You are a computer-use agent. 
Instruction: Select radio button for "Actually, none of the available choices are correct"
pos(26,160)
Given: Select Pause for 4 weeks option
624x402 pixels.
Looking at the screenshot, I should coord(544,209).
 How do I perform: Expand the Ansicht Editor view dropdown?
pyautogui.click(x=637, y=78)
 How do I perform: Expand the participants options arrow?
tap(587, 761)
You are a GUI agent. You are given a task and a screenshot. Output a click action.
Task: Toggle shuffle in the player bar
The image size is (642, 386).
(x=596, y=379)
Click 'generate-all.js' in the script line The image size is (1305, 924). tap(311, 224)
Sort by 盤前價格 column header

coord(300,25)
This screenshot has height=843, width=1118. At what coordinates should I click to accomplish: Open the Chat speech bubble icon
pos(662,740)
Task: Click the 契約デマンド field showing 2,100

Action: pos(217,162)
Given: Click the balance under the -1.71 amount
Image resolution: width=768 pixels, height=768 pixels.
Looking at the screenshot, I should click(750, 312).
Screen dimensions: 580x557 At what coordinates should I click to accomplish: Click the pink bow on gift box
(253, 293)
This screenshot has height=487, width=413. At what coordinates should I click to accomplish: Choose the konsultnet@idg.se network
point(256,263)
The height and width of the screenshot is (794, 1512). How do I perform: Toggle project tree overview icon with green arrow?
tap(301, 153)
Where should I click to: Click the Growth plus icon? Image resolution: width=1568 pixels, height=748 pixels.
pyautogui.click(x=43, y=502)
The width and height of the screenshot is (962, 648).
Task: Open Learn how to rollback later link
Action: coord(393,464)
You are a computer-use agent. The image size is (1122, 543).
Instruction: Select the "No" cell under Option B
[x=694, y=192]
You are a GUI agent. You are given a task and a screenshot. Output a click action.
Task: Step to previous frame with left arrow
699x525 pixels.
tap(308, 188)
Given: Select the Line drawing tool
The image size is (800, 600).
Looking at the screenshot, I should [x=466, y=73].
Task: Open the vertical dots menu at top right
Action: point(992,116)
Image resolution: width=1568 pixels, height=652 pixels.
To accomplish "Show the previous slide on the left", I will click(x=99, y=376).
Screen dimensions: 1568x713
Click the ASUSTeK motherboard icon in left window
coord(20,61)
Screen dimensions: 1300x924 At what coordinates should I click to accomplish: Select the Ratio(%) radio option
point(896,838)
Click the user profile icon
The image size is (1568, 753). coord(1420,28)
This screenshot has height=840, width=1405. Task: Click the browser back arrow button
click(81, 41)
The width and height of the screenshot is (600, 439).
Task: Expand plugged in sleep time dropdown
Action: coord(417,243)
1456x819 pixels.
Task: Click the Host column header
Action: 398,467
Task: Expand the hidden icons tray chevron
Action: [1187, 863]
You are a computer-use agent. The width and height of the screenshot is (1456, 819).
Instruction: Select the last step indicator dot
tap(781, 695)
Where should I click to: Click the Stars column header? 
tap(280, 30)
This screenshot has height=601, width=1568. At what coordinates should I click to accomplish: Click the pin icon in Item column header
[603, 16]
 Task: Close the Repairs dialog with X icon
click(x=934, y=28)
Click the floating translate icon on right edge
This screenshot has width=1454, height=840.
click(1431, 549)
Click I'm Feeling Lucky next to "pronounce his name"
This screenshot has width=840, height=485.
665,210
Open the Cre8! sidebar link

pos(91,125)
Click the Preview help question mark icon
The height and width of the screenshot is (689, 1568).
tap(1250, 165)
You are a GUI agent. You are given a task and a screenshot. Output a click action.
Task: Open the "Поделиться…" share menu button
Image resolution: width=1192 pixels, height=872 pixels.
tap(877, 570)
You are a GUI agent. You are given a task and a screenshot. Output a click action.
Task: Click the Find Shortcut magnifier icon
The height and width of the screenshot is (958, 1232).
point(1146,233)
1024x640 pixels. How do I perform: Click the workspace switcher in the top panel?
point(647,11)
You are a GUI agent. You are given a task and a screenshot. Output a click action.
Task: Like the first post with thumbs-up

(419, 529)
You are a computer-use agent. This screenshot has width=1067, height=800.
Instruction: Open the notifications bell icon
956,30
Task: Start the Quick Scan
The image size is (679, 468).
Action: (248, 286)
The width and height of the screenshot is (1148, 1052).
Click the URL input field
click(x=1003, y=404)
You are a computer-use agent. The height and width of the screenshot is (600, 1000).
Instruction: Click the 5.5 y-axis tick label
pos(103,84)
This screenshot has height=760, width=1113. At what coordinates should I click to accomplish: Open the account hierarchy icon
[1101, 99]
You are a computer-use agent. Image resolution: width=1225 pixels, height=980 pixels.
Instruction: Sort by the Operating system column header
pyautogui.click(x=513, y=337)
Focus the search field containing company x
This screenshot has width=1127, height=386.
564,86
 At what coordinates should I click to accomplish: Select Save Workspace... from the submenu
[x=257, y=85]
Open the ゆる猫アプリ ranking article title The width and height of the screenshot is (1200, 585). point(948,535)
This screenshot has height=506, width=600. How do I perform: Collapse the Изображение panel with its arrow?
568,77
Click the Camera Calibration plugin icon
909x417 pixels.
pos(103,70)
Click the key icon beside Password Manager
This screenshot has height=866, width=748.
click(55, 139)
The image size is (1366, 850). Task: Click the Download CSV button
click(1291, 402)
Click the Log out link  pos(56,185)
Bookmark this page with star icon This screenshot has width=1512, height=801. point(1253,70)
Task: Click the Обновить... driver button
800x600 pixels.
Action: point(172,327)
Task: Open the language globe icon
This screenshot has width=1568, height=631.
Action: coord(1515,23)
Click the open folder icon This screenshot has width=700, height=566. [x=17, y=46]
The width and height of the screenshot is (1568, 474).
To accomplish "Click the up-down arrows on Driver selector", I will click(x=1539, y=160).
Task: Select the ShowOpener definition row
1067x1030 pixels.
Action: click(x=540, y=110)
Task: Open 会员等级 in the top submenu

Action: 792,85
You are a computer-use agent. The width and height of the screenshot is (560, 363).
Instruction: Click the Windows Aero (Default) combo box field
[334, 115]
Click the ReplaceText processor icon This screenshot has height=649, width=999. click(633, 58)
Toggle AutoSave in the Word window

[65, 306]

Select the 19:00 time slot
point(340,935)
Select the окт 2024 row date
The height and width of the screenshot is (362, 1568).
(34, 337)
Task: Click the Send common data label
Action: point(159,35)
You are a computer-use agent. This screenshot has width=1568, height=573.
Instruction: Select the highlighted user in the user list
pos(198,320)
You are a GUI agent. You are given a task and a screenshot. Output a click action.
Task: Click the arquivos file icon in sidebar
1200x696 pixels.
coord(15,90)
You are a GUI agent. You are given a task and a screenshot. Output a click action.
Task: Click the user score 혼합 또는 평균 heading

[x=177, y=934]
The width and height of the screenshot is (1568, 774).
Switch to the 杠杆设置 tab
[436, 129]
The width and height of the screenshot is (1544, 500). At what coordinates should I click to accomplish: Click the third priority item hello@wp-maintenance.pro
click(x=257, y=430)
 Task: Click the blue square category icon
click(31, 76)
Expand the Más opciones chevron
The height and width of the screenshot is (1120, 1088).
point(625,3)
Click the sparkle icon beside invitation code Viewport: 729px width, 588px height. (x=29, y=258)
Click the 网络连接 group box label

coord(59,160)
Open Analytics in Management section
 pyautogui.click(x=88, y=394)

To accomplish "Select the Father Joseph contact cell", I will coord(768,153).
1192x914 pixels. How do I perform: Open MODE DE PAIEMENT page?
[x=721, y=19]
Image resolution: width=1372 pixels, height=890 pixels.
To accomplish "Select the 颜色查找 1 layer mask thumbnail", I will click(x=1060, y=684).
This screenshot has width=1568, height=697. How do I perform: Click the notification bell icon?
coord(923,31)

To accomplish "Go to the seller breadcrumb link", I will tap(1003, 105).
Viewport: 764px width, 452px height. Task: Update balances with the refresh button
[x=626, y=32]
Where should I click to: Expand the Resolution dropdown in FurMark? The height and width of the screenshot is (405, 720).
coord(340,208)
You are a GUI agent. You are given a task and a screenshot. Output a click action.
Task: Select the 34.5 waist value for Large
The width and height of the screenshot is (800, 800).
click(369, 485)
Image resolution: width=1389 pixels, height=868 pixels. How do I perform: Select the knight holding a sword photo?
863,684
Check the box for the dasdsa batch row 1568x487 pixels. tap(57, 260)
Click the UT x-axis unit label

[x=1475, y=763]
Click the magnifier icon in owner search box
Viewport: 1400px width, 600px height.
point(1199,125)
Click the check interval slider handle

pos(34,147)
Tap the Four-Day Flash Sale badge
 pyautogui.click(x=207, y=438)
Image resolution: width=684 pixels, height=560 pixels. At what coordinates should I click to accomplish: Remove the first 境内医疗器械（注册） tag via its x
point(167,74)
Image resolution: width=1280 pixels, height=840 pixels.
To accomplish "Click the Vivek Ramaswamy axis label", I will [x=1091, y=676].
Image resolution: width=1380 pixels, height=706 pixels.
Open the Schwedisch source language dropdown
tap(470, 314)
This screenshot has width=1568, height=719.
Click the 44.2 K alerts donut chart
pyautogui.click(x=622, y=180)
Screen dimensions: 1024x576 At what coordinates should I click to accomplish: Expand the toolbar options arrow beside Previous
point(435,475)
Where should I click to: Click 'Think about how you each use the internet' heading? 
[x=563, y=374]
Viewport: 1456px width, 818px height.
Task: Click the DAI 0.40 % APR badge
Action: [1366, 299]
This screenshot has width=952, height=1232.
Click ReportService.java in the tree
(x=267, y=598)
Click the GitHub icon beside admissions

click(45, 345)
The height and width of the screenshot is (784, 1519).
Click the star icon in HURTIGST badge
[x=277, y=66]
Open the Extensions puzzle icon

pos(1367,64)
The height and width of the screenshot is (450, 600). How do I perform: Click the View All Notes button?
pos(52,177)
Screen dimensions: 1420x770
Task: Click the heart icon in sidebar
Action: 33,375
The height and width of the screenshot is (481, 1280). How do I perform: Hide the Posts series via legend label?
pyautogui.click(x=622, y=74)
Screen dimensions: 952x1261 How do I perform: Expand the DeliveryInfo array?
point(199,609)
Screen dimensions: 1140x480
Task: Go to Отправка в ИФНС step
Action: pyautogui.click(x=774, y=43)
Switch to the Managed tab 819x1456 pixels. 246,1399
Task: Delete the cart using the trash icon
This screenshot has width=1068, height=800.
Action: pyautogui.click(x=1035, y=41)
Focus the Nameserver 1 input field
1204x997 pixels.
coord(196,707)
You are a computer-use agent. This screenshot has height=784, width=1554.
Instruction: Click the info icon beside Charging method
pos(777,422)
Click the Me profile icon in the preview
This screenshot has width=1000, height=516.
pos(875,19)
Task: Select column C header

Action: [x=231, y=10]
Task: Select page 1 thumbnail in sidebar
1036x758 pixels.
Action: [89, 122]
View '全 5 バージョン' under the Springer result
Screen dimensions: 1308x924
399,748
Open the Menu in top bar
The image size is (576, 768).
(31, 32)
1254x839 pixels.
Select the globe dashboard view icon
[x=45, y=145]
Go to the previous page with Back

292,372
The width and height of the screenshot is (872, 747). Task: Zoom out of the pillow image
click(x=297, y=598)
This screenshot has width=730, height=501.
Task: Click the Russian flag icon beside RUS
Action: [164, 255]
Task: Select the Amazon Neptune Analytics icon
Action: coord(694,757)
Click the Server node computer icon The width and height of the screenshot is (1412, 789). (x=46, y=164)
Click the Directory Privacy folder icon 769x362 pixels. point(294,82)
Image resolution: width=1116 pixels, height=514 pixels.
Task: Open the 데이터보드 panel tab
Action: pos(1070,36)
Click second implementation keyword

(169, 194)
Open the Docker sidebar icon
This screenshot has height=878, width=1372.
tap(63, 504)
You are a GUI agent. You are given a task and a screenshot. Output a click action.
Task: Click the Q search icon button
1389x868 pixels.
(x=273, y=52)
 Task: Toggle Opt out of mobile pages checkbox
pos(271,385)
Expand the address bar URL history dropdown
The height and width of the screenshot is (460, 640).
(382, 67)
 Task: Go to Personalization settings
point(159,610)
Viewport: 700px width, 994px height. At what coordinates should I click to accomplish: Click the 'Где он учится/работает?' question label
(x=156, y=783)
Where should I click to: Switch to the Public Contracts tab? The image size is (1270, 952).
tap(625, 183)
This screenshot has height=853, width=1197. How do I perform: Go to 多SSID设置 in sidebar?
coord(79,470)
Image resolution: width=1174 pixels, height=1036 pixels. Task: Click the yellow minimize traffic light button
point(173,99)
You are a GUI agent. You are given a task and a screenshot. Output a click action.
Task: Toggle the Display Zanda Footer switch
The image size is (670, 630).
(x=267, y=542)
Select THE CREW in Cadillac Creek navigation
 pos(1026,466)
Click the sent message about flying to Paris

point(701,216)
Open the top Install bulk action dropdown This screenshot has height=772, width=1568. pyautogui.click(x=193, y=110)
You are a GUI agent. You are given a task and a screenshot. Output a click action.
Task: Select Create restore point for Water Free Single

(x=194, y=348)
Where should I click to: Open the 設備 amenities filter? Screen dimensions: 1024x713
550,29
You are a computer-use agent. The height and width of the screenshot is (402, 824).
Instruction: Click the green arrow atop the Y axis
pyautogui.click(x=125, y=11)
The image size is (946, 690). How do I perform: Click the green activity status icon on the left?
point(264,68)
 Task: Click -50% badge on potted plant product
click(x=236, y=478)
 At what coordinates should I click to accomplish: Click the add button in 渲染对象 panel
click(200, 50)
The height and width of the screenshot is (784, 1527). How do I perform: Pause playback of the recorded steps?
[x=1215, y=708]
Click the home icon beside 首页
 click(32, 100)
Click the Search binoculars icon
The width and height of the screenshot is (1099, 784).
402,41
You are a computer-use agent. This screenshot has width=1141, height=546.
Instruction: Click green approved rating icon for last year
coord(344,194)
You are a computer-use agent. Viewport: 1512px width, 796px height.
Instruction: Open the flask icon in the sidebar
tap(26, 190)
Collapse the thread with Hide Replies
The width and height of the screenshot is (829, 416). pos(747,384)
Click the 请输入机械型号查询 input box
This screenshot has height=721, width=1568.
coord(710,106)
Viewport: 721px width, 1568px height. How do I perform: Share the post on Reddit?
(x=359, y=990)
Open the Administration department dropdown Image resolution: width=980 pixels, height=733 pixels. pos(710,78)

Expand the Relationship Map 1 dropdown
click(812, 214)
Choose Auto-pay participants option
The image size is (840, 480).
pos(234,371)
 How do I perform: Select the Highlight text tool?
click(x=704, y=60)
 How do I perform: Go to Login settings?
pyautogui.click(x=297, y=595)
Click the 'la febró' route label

--

Exercise prompt:
Reproduce the items verbatim, beginning at the very first line and ending after the line that contains "tap(301, 153)".

Answer to this task:
You are a computer-use agent. 
Instruction: Select radio button for "Actually, none of the available choices are correct"
pos(26,160)
Given: Select Pause for 4 weeks option
624x402 pixels.
Looking at the screenshot, I should coord(544,209).
 How do I perform: Expand the Ansicht Editor view dropdown?
pyautogui.click(x=637, y=78)
 How do I perform: Expand the participants options arrow?
tap(587, 761)
You are a GUI agent. You are given a task and a screenshot. Output a click action.
Task: Toggle shuffle in the player bar
The image size is (642, 386).
(x=596, y=379)
Click 'generate-all.js' in the script line The image size is (1305, 924). tap(311, 224)
Sort by 盤前價格 column header

coord(300,25)
This screenshot has height=843, width=1118. At what coordinates should I click to accomplish: Open the Chat speech bubble icon
pos(662,740)
Task: Click the 契約デマンド field showing 2,100

Action: pos(217,162)
Given: Click the balance under the -1.71 amount
Image resolution: width=768 pixels, height=768 pixels.
Looking at the screenshot, I should click(750, 312).
Screen dimensions: 580x557 At what coordinates should I click to accomplish: Click the pink bow on gift box
(253, 293)
This screenshot has height=487, width=413. At what coordinates should I click to accomplish: Choose the konsultnet@idg.se network
point(256,263)
The height and width of the screenshot is (794, 1512). How do I perform: Toggle project tree overview icon with green arrow?
tap(301, 153)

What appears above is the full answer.